__PROBLEM DESCRIPTION__. Repeat all of the data exactly. Leave nothing out.
━━━ SUPPLIED MATERIAL ━━━
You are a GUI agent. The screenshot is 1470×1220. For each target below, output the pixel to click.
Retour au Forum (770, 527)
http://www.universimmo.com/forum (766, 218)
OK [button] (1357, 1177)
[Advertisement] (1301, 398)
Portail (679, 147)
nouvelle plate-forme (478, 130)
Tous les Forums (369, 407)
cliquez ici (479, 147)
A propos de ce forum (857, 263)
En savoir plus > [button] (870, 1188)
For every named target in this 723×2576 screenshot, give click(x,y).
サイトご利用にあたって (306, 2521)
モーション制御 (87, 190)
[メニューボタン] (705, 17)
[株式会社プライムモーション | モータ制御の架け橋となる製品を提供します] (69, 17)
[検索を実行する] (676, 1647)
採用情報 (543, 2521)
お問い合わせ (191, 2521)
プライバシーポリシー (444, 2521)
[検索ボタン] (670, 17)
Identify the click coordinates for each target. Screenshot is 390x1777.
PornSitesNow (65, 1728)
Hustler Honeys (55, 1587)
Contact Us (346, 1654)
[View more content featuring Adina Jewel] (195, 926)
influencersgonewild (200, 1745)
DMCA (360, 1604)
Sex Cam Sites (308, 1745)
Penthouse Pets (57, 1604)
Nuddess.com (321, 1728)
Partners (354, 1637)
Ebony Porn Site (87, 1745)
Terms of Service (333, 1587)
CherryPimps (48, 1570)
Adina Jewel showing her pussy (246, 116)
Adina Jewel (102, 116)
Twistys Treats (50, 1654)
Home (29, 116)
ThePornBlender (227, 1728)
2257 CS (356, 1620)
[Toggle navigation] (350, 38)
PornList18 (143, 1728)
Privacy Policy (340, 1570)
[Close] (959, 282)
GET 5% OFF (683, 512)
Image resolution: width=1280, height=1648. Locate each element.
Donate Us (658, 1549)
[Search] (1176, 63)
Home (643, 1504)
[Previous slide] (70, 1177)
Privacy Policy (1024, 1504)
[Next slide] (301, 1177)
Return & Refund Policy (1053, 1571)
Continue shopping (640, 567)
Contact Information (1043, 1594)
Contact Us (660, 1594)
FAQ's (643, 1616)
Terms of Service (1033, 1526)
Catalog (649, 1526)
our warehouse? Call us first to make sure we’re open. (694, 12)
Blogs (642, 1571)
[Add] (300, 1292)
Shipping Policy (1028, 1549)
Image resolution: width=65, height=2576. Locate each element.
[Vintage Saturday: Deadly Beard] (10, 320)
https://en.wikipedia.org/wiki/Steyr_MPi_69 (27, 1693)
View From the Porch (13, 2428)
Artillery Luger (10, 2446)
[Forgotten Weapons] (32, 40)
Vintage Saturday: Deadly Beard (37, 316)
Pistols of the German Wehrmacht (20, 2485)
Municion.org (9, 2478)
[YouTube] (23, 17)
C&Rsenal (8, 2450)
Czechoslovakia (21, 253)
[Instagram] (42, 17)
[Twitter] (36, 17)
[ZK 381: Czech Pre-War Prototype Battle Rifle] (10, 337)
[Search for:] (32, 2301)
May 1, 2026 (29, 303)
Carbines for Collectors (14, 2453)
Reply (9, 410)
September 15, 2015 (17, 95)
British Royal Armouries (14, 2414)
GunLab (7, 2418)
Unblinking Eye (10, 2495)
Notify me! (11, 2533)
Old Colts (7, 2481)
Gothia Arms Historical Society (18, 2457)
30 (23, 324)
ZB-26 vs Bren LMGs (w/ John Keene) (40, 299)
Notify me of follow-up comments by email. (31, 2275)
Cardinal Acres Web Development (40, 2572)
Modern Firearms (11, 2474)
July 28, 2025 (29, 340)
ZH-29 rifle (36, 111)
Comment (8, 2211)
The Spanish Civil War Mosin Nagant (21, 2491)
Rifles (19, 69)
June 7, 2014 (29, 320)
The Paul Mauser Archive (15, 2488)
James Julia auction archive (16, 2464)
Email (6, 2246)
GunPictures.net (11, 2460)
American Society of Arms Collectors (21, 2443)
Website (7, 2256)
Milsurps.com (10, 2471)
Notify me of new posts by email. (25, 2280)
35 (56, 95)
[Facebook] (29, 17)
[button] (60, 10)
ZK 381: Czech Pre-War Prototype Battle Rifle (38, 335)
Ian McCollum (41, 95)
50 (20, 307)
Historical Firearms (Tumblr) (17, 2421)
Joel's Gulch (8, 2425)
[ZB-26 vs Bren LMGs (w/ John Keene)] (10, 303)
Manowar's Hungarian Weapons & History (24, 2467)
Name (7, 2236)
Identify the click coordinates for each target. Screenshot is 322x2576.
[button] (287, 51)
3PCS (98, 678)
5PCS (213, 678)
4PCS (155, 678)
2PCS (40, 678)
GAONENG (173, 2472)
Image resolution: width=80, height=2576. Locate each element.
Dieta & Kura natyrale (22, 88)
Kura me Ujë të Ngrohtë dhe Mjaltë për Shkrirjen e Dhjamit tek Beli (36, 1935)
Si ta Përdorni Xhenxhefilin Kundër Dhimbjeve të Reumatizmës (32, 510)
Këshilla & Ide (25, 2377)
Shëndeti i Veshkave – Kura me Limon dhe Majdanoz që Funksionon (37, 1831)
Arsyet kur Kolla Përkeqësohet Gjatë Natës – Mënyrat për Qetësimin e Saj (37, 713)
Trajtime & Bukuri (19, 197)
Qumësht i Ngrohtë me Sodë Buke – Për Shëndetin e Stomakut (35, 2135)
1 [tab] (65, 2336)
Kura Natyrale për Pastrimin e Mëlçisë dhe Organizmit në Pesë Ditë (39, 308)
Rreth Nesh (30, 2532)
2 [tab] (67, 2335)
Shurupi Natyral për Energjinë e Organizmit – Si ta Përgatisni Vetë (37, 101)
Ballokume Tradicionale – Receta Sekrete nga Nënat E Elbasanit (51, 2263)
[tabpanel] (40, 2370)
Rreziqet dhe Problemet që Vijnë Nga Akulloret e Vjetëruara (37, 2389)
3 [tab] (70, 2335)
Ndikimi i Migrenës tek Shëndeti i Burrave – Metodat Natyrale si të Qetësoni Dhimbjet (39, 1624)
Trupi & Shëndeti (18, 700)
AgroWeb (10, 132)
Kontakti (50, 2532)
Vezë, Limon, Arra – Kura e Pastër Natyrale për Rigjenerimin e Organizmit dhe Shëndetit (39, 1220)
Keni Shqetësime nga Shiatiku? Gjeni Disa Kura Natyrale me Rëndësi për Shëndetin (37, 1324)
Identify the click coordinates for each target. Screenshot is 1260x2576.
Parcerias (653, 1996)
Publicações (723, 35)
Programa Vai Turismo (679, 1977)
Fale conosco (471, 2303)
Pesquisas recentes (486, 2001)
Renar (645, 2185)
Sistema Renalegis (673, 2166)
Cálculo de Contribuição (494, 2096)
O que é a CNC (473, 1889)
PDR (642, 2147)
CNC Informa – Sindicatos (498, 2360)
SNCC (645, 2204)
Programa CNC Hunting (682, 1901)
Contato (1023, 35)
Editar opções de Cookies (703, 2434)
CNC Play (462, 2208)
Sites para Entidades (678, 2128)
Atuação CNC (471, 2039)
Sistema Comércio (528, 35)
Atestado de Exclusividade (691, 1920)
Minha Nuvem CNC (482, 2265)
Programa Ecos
━━━
__SOLUTION TO THE EXERCISE__.
You are a GUI agent. The screenshot is 1470×1220. For each target below, output the pixel to click.
Retour au Forum (770, 527)
http://www.universimmo.com/forum (766, 218)
OK [button] (1357, 1177)
[Advertisement] (1301, 398)
Portail (679, 147)
nouvelle plate-forme (478, 130)
Tous les Forums (369, 407)
cliquez ici (479, 147)
A propos de ce forum (857, 263)
En savoir plus > [button] (870, 1188)
For every named target in this 723×2576 screenshot, give click(x,y).
サイトご利用にあたって (306, 2521)
モーション制御 (87, 190)
[メニューボタン] (705, 17)
[株式会社プライムモーション | モータ制御の架け橋となる製品を提供します] (69, 17)
[検索を実行する] (676, 1647)
採用情報 (543, 2521)
お問い合わせ (191, 2521)
プライバシーポリシー (444, 2521)
[検索ボタン] (670, 17)
Identify the click coordinates for each target. Screenshot is 390x1777.
PornSitesNow (65, 1728)
Hustler Honeys (55, 1587)
Contact Us (346, 1654)
[View more content featuring Adina Jewel] (195, 926)
influencersgonewild (200, 1745)
DMCA (360, 1604)
Sex Cam Sites (308, 1745)
Penthouse Pets (57, 1604)
Nuddess.com (321, 1728)
Partners (354, 1637)
Ebony Porn Site (87, 1745)
Terms of Service (333, 1587)
CherryPimps (48, 1570)
Adina Jewel showing her pussy (246, 116)
Adina Jewel (102, 116)
Twistys Treats (50, 1654)
Home (29, 116)
ThePornBlender (227, 1728)
2257 CS (356, 1620)
[Toggle navigation] (350, 38)
PornList18 (143, 1728)
Privacy Policy (340, 1570)
[Close] (959, 282)
GET 5% OFF (683, 512)
Image resolution: width=1280, height=1648. Locate each element.
Donate Us (658, 1549)
[Search] (1176, 63)
Home (643, 1504)
[Previous slide] (70, 1177)
Privacy Policy (1024, 1504)
[Next slide] (301, 1177)
Return & Refund Policy (1053, 1571)
Continue shopping (640, 567)
Contact Information (1043, 1594)
Contact Us (660, 1594)
FAQ's (643, 1616)
Terms of Service (1033, 1526)
Catalog (649, 1526)
our warehouse? Call us first to make sure we’re open. (694, 12)
Blogs (642, 1571)
[Add] (300, 1292)
Shipping Policy (1028, 1549)
Image resolution: width=65, height=2576. Locate each element.
[Vintage Saturday: Deadly Beard] (10, 320)
https://en.wikipedia.org/wiki/Steyr_MPi_69 (27, 1693)
View From the Porch (13, 2428)
Artillery Luger (10, 2446)
[Forgotten Weapons] (32, 40)
Vintage Saturday: Deadly Beard (37, 316)
Pistols of the German Wehrmacht (20, 2485)
Municion.org (9, 2478)
[YouTube] (23, 17)
C&Rsenal (8, 2450)
Czechoslovakia (21, 253)
[Instagram] (42, 17)
[Twitter] (36, 17)
[ZK 381: Czech Pre-War Prototype Battle Rifle] (10, 337)
[Search for:] (32, 2301)
May 1, 2026 (29, 303)
Carbines for Collectors (14, 2453)
Reply (9, 410)
September 15, 2015 (17, 95)
British Royal Armouries (14, 2414)
GunLab (7, 2418)
Unblinking Eye (10, 2495)
Notify me! (11, 2533)
Old Colts (7, 2481)
Gothia Arms Historical Society (18, 2457)
30 (23, 324)
ZB-26 vs Bren LMGs (w/ John Keene) (40, 299)
Notify me of follow-up comments by email. (31, 2275)
Cardinal Acres Web Development (40, 2572)
Modern Firearms (11, 2474)
July 28, 2025 (29, 340)
ZH-29 rifle (36, 111)
Comment (8, 2211)
The Spanish Civil War Mosin Nagant (21, 2491)
Rifles (19, 69)
June 7, 2014 (29, 320)
The Paul Mauser Archive (15, 2488)
James Julia auction archive (16, 2464)
Email (6, 2246)
GunPictures.net (11, 2460)
American Society of Arms Collectors (21, 2443)
Website (7, 2256)
Milsurps.com (10, 2471)
Notify me of new posts by email. (25, 2280)
35 (56, 95)
[Facebook] (29, 17)
[button] (60, 10)
ZK 381: Czech Pre-War Prototype Battle Rifle (38, 335)
Ian McCollum (41, 95)
50 (20, 307)
Historical Firearms (Tumblr) (17, 2421)
Joel's Gulch (8, 2425)
[ZB-26 vs Bren LMGs (w/ John Keene)] (10, 303)
Manowar's Hungarian Weapons & History (24, 2467)
Name (7, 2236)
Identify the click coordinates for each target. Screenshot is 322x2576.
[button] (287, 51)
3PCS (98, 678)
5PCS (213, 678)
4PCS (155, 678)
2PCS (40, 678)
GAONENG (173, 2472)
Image resolution: width=80, height=2576. Locate each element.
Dieta & Kura natyrale (22, 88)
Kura me Ujë të Ngrohtë dhe Mjaltë për Shkrirjen e Dhjamit tek Beli (36, 1935)
Si ta Përdorni Xhenxhefilin Kundër Dhimbjeve të Reumatizmës (32, 510)
Këshilla & Ide (25, 2377)
Shëndeti i Veshkave – Kura me Limon dhe Majdanoz që Funksionon (37, 1831)
Arsyet kur Kolla Përkeqësohet Gjatë Natës – Mënyrat për Qetësimin e Saj (37, 713)
Trajtime & Bukuri (19, 197)
Qumësht i Ngrohtë me Sodë Buke – Për Shëndetin e Stomakut (35, 2135)
1 [tab] (65, 2336)
Kura Natyrale për Pastrimin e Mëlçisë dhe Organizmit në Pesë Ditë (39, 308)
Rreth Nesh (30, 2532)
2 [tab] (67, 2335)
Shurupi Natyral për Energjinë e Organizmit – Si ta Përgatisni Vetë (37, 101)
Ballokume Tradicionale – Receta Sekrete nga Nënat E Elbasanit (51, 2263)
[tabpanel] (40, 2370)
Rreziqet dhe Problemet që Vijnë Nga Akulloret e Vjetëruara (37, 2389)
3 [tab] (70, 2335)
Ndikimi i Migrenës tek Shëndeti i Burrave – Metodat Natyrale si të Qetësoni Dhimbjet (39, 1624)
Trupi & Shëndeti (18, 700)
AgroWeb (10, 132)
Kontakti (50, 2532)
Vezë, Limon, Arra – Kura e Pastër Natyrale për Rigjenerimin e Organizmit dhe Shëndetit (39, 1220)
Keni Shqetësime nga Shiatiku? Gjeni Disa Kura Natyrale me Rëndësi për Shëndetin (37, 1324)
Identify the click coordinates for each target. Screenshot is 1260x2576.
Parcerias (653, 1996)
Publicações (723, 35)
Programa Vai Turismo (679, 1977)
Fale conosco (471, 2303)
Pesquisas recentes (486, 2001)
Renar (645, 2185)
Sistema Renalegis (673, 2166)
Cálculo de Contribuição (494, 2096)
O que é a CNC (473, 1889)
PDR (642, 2147)
CNC Informa – Sindicatos (498, 2360)
SNCC (645, 2204)
Programa CNC Hunting (682, 1901)
Contato (1023, 35)
Editar opções de Cookies (703, 2434)
CNC Play (462, 2208)
Sites para Entidades (678, 2128)
Atuação CNC (471, 2039)
Sistema Comércio (528, 35)
Atestado de Exclusividade (691, 1920)
Minha Nuvem CNC (482, 2265)
Programa Ecos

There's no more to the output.